1) Can you describe how you first became interested in LXX studies, and your training for the discipline?

After a licentiate in Protestant Theology in Brussels (1981) and a one-year degree at Princeton Theological Seminary (ThM 1982), I received a scholarship to study at the Hebrew University in Jerusalem. From 1982 to 1985 I studied textual criticism of the Hebrew Bible, and many other things, with Moshe H. Goshen-Gottstein. Among the other seminars I took was one on the Septuagint with Emanuel Tov. But I really got into Septuagint studies only much later, in 1994, after getting my first teaching job at the Protestant Faculty of the University of Strasbourg.

As professor of biblical languages I was expected to teach a research seminar for masters students. I figured the Septuagint would be a fitting subject, since the students were supposed to have had at least one year of Hebrew and Greek. I proposed a seminar on the Septuagint of Deuteronomy 32, which was a success (I had four students). In the following years I continued to teach the course on various biblical chapters. My research on the version developed from the teaching in this seminar (my first article on the LXX: “Elaborate Similes—Hebrew and Greek. A Study in Septuagint Translation Technique” Biblica 77 [1996], 227-236, was spun out from an observation on Deut 32:11).

2) How have you participated in the discipline over the course of your teaching and writing career? 

In 1997 I approached the Bible d’Alexandrie group in Paris and they proposed I should take on the volume on Hosea. With colleagues in Strasbourg, notably Eberhard Bons and Philippe Le Moigne, I began to work on the translation and annotation of this biblical book. In 2002 our work was published in the series. The Bible d’Alexandrie has made a crucial contribution
to LXX studies because it embodies the approach of the version as a text in its own right. Among biblical scholars the LXX has often been—and continues to be—studied as an ancillary text: a collection of variant readings in textual criticism of the Hebrew Bible, or a source of religious terms in New Testament exegesis. In Antiquity, the Septuagint was read simply as Scripture, among Hellenistic Jews first, and later among Greek-speaking Christians.

My personal contribution to the study of the LXX is for the most part tied to linguistic phenomena situated at the interface between the Hebrew source text and the Greek translation. Language is a subtle instrument, expressing not only a propositional meaning, but also, at times, revealing other details: on the culture and background of the translators, on their knowledge of Hebrew, on their approach to the source text, and much else. A sample of articles has been published in my book: Collected Studies on the Septuagint. From Language to Interpretation and Beyond (FAT 83; Tübingen: Mohr-Siebeck, 2012). Some of the articles are available on academia.edu.

3) How have you integrated LXX studies into your work as a professor?

In Strasbourg I taught the seminar on the Septuagint yearly for almost twenty years, sometimes with my colleague Madeline Wieger. In 2014 I was appointed Professor of Hebrew in Oxford. I use the Septuagint in classes on textual criticism, but do not teach it as such. My close colleague, Professor Alison Salvesen does teach Septuagint regularly.
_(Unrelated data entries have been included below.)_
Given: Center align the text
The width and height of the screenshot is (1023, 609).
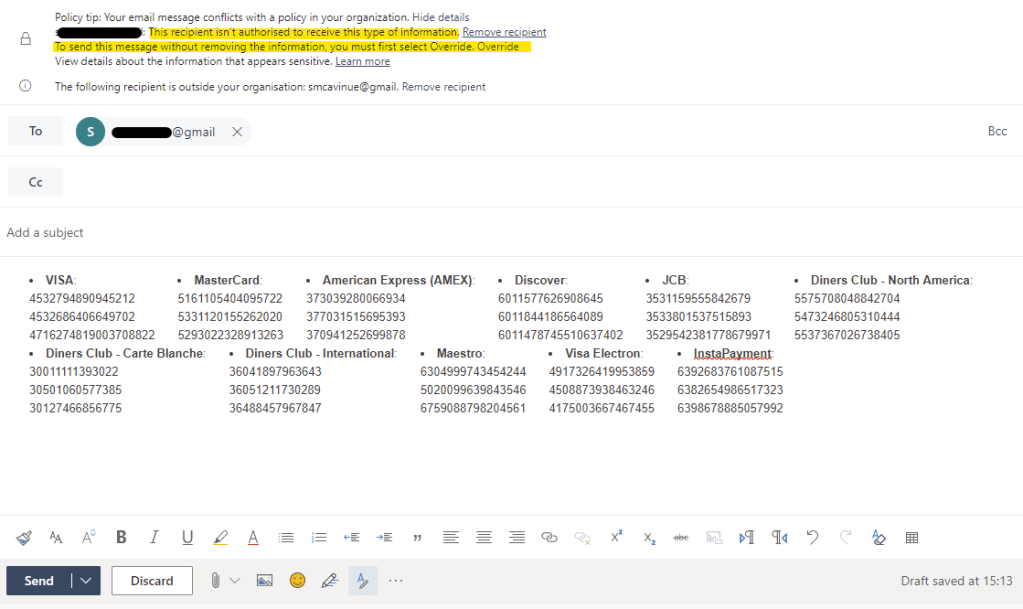Looking at the screenshot, I should [483, 537].
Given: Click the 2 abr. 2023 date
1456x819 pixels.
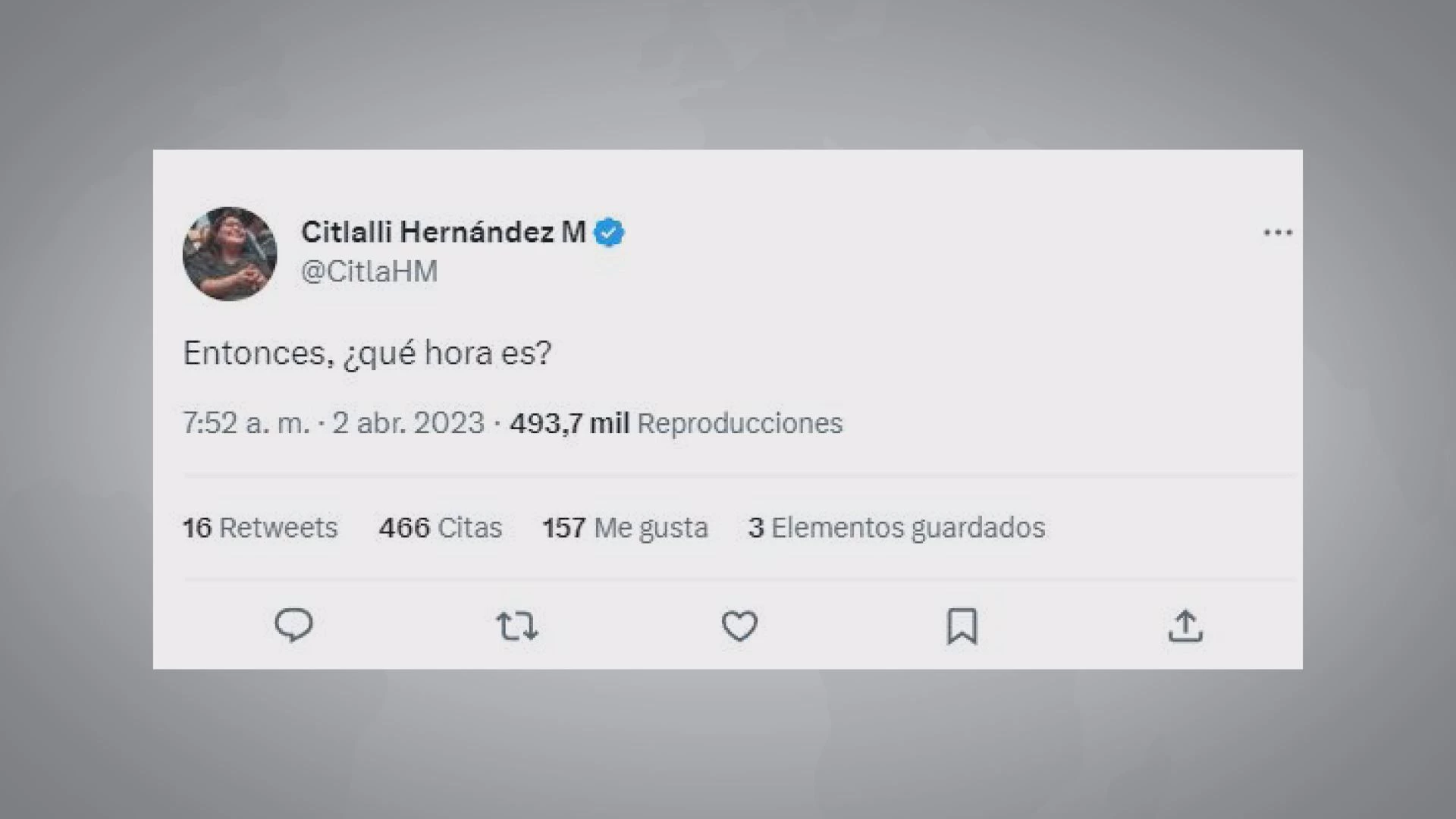Looking at the screenshot, I should [x=408, y=423].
4) How has the field changed since you’ve been involved?

At some point, in the early 2000s, I thought Septuagint studies would go mainstream, causing a long overdue upheaval in biblical studies. Now I’m not so sure. The OT – NT divide is as strong as ever, it leaves little space for Septuagint studies (except as an ancillary text, see above, question 2).

5) For the benefit of graduate students who are potentially interested in LXX studies in doctoral work, what in your opinion are underworked areas and topics in need of further research?

A lot of work remains to be done on the vocabulary of the Septuagint (see the next question). Also important is research on single translation units of the Septuagint: practically each book comes with its own challenges and opportunities. Although lately a few studies on the style of the Septuagint have appeared, this is also a field that remains largely unexplored.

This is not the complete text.